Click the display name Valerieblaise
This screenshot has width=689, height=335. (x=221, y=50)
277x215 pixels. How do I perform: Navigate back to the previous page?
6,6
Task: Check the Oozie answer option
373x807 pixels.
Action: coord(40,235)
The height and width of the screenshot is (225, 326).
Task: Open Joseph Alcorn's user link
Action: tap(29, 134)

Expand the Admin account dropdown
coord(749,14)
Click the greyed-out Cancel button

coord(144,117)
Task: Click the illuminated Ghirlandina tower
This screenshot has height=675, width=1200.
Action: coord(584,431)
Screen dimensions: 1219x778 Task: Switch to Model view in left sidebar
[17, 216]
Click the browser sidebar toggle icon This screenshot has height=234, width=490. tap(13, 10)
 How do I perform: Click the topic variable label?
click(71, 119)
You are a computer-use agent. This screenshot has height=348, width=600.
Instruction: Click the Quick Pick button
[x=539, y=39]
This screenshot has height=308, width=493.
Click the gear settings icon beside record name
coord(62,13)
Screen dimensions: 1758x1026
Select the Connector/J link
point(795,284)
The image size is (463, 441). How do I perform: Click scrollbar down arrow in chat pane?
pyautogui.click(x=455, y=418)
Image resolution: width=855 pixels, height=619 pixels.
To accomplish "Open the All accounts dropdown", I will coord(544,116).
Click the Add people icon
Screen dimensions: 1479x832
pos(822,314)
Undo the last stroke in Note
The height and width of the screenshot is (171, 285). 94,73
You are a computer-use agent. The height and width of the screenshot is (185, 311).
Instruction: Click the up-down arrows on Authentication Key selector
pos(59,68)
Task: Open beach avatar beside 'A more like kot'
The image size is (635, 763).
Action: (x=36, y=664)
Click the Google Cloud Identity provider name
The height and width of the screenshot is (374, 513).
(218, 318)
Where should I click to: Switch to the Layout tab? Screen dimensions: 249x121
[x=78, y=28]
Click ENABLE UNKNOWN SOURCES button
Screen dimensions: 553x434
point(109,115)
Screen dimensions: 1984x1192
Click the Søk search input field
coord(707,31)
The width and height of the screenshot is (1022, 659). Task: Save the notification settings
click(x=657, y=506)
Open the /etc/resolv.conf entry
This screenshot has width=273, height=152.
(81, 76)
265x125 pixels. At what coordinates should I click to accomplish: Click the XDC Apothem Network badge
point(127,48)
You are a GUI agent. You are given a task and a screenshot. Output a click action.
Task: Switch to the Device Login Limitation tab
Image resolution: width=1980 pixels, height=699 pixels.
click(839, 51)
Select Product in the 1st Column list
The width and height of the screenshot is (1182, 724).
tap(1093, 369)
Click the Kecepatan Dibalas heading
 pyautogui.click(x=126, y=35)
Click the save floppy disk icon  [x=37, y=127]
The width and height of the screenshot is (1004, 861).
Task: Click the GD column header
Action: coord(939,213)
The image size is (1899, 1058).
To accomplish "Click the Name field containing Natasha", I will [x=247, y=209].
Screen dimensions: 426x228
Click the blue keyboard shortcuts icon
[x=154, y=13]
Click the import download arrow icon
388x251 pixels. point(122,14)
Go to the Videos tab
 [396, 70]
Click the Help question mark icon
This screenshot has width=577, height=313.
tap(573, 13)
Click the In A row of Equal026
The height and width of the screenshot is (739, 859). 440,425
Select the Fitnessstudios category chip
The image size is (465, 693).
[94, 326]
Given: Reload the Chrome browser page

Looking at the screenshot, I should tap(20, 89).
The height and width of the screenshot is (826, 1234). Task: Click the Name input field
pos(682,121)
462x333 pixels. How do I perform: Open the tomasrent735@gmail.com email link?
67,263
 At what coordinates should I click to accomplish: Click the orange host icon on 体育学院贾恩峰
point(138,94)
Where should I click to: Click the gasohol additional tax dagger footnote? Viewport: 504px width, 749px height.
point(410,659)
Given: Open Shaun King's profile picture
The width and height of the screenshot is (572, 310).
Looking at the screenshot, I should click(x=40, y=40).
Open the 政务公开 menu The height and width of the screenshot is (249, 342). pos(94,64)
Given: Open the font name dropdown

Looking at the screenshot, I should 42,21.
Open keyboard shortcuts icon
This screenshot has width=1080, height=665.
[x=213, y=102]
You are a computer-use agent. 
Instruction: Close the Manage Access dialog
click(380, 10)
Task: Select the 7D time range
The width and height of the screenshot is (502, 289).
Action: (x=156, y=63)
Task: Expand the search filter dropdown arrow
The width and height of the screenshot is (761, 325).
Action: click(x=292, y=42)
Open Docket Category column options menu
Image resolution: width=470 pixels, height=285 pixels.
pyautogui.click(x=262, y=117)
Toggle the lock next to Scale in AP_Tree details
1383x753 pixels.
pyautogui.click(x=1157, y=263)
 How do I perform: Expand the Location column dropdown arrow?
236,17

**Stated problem**
Reproduce the lines of the records verbatim, beginning with the line that contains "Task: Check the Oozie answer option" and continuing through the line that contains "click(71, 119)", both included.

**Answer for this exercise**
Task: Check the Oozie answer option
373x807 pixels.
Action: coord(40,235)
The height and width of the screenshot is (225, 326).
Task: Open Joseph Alcorn's user link
Action: tap(29, 134)

Expand the Admin account dropdown
coord(749,14)
Click the greyed-out Cancel button

coord(144,117)
Task: Click the illuminated Ghirlandina tower
This screenshot has height=675, width=1200.
Action: coord(584,431)
Screen dimensions: 1219x778 Task: Switch to Model view in left sidebar
[17, 216]
Click the browser sidebar toggle icon This screenshot has height=234, width=490. tap(13, 10)
 How do I perform: Click the topic variable label?
click(71, 119)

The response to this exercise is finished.